Supervisors: Professor Nick Greene, Dr Sandra Castro

Background:

Serious congenital anomalies, or birth defects, affect around 6% of all newborn babies each year and are the leading cause of infant mortality in developed countries. This project will focus on understanding the cause of abnormal development of the face and head (craniofacial anomalies), such as cleft lip and cleft palate, which are among the most common birth defects worldwide. Significant progress has been made towards identification of the genetic basis of these disorders, but there are large gaps in our knowledge, in part owing to the variety of possible causative genes, and the potential influence of environmental factors. Identification of the causative genes, the mechanisms by which they affect craniofacial development and the potential influence of nutrition or metabolic factors are essential for improved diagnosis and counselling and to make progress towards development of preventive therapies. Most studies of the genetics of craniofacial anomalies have focussed on loss of function mutations, whereas this project will build on our recent identification of gain of function (over-expression) mutations in specific genes which are expressed during craniofacial development.

- **DATA SEGMENT**:
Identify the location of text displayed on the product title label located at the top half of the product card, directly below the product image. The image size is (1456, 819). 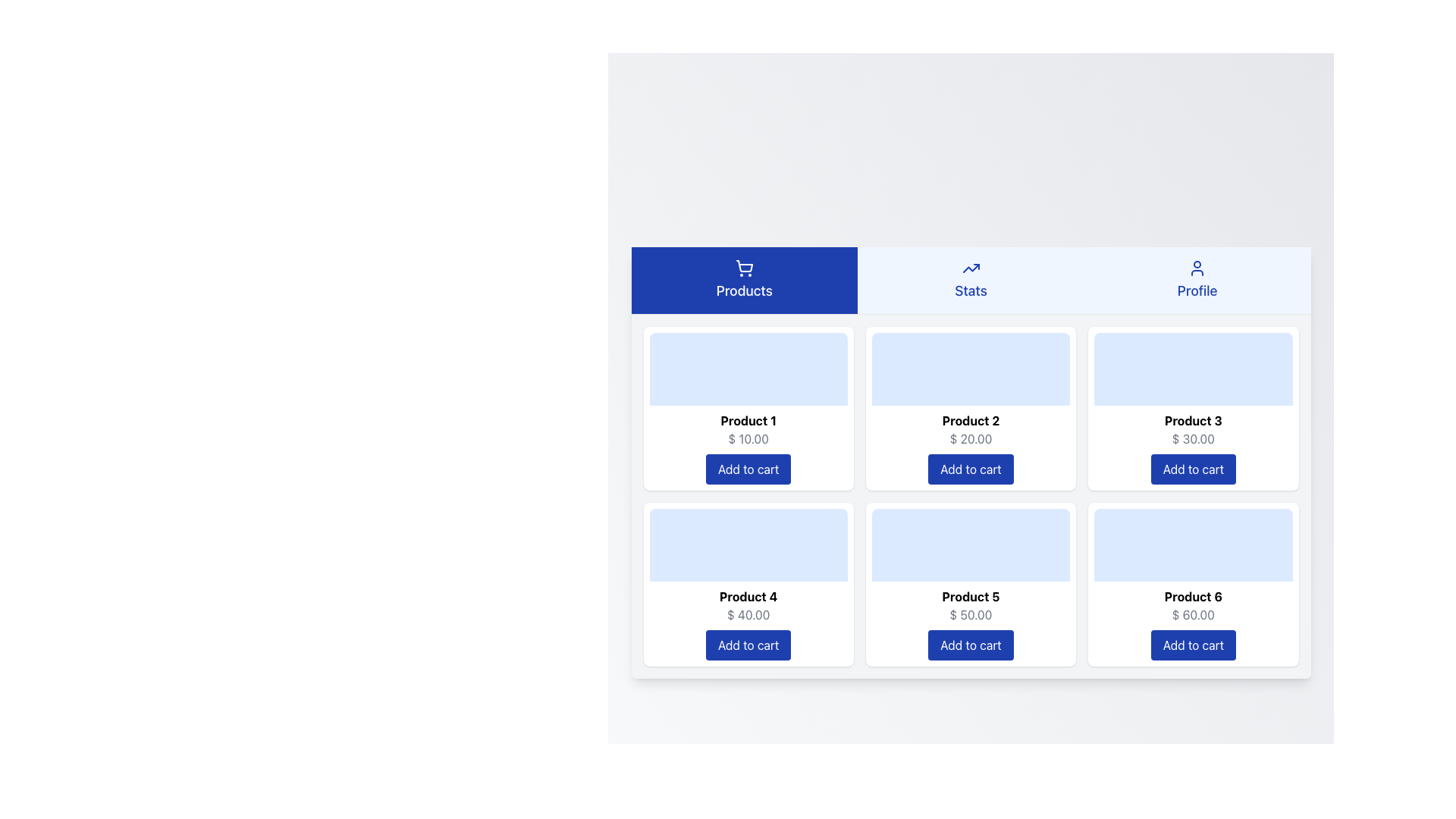
(971, 595).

- **SET OF TASKS**:
1 - In the craniofacial anomalies project description, what fraction of all newborn babies each year are affected by serious congenital anomalies?
2 - Pick up the craniofacial anomalies project description after its last sentence and continue writing it.

- **ANSWERS PROVIDED**:
1 - Around 6%.

2 -
Aims/Objectives:

This project will make use of a novel mouse model which displays craniofacial abnormalities of the palate and cranial bones. In this model, whole genome sequencing identified an insertional mutation in the promoter of a Grhl family transcription factor, which results in over-expression.

The overall aim of this project is to determine how gain of function mutations in Grhl disrupt craniofacial development. Objectives include (i) determining which cell types are responsible for abnormal development e.g. ectodermal versus mesodermal locations, (ii) carry out functional tests of the palate tissues to identify the cellular basis of failed fusion, (iii) to investigate the molecular mechanisms underlying abnormal development by identification of miss-regulated Grhl target genes, and (iv) to investigate possible means to normalise development and prevent Grhl related defects. These questions are directly relevant to the equivalent conditions in human patients.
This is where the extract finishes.